Born in a small town in central China, I have been traveling as long as I could remember.
Since my father and my mother came from different parts of China, I always found myself sharing a seat with my mother on trains and buses going to different parts of my extended family.
It was then I started learning cultures from other places. As a kid I learned 5 dialects and I was always interested in learning new behaviors from people around me.
My first overseas trip was coming to United States.
I was 12 back then. On Valentine’s Day of 1997, I stepped into a fresh Boeing Jumbo Jet (747) from Beijing to San Francisco (20 years later I had returned to the exactly same plane, only it was on its last months of service).
I still remember how scared I was when the plane lifted us a couple thousands meters up. Arriving in San Francisco, a sea of Valentine flowers welcomed us at the airport.
What is it like in America? Is everything really going to be better? I remember our clueless looks when my dad picked us up at the Dallas airport, and how I thought that coming to America would answer all the questions I had about the other world that I never knew.
Actually, moving to America was a lot more difficult than I had imagined.
It was a dream no more.
At first, kids were discriminatory towards me – especially those that actually spoke Chinese (ironic, right?). Unfortunately, I only spoke Chinese at the time, so I spent a very lonely first year and half in English As Second Language (ESOL) program.

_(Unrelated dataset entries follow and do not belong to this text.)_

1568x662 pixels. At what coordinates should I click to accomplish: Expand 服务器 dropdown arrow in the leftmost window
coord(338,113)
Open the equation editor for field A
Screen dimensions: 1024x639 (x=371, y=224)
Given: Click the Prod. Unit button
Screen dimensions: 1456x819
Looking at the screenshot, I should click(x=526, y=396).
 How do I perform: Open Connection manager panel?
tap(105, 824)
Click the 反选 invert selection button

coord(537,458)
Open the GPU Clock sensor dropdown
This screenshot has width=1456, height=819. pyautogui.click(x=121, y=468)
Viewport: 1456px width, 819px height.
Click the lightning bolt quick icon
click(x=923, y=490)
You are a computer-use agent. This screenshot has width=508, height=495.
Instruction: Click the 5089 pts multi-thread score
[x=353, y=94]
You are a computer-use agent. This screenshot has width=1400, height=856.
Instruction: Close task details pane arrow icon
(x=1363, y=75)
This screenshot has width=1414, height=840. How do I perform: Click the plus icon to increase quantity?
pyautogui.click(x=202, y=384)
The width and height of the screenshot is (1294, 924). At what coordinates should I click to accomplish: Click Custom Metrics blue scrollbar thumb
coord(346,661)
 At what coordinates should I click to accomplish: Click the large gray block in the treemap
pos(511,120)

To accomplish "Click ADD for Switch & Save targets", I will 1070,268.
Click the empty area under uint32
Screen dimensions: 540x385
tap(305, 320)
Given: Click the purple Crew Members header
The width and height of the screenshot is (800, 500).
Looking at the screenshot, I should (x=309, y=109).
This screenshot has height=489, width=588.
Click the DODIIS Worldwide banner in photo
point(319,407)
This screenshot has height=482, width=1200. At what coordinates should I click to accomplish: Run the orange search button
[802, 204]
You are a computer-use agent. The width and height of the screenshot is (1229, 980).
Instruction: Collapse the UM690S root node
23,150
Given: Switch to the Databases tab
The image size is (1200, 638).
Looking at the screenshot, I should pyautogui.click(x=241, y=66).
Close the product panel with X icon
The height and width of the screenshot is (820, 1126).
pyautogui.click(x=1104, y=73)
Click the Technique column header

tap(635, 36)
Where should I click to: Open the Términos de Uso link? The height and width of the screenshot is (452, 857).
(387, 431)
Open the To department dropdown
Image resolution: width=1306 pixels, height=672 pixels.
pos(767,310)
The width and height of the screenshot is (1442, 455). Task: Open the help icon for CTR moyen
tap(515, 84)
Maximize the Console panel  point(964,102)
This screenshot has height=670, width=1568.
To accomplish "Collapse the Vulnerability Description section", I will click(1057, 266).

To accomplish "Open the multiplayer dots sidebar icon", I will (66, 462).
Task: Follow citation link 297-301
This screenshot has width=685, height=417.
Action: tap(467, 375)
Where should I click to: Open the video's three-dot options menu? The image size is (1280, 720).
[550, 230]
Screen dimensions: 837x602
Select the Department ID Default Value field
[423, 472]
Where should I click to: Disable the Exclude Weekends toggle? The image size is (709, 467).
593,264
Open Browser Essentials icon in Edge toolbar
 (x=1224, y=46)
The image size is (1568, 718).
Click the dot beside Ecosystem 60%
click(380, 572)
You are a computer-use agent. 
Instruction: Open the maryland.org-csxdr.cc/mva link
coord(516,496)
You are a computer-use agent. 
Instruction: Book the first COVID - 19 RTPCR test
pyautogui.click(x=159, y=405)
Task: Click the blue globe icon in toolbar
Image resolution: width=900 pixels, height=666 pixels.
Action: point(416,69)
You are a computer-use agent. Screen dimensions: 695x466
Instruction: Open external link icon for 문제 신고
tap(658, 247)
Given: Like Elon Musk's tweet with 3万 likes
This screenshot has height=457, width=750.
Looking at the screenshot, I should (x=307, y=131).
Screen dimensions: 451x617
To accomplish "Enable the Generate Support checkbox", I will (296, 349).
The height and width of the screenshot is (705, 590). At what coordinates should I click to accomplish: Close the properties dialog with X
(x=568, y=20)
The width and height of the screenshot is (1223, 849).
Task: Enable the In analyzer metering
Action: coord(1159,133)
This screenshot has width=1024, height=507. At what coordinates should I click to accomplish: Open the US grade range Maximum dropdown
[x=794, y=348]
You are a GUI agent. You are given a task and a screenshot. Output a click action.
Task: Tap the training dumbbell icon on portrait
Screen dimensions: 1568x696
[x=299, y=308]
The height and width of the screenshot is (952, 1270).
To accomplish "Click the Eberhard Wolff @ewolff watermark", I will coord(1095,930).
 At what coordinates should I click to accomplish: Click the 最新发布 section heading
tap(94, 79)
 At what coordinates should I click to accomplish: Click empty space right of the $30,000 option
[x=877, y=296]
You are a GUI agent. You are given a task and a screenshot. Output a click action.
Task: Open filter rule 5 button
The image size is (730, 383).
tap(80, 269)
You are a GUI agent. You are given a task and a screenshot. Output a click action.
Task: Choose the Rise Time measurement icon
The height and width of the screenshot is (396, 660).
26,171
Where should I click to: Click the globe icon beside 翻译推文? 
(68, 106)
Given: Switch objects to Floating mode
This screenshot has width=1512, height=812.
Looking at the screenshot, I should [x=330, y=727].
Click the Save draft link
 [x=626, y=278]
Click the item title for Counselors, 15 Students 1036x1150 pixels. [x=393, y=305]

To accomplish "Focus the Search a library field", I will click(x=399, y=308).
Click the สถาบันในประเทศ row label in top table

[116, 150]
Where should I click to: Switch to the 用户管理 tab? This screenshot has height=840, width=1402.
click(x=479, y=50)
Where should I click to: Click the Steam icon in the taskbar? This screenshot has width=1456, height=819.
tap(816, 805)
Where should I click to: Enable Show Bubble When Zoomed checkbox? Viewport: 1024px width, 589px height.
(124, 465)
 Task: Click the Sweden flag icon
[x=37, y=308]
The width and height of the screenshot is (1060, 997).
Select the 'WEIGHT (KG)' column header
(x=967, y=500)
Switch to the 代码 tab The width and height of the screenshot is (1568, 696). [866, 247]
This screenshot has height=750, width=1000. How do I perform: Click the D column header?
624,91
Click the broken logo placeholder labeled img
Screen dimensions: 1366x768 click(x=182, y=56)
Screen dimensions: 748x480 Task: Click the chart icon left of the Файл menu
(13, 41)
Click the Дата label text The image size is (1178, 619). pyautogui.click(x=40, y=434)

I complained so much that we thought about moving back to China.
Eventually my parents wrote a note to school and they transferred me out of the “handicap” program and into another school.
This adjustment actually improved my everyday life dramatically. I actually learned English much faster when studying with regular students.
From then, I also started to appreciating the challenges – challenge is opportunity.
Gradually, I enjoyed studying and researching complicated processes and solving long-winded problems. With the help of inspiring teachers and counselors, I made into the honors program in just a year. A few years later, I graduated top 3% from a competitive high school.
Years later mom would ask me if moving to the U.S. is still a good decision for me.
“Yes,” I said, reminiscent of the past, “The world is such a big place. If you don’t take me here, I will eventually find my way here, because learning about other people and places fulfills my life.”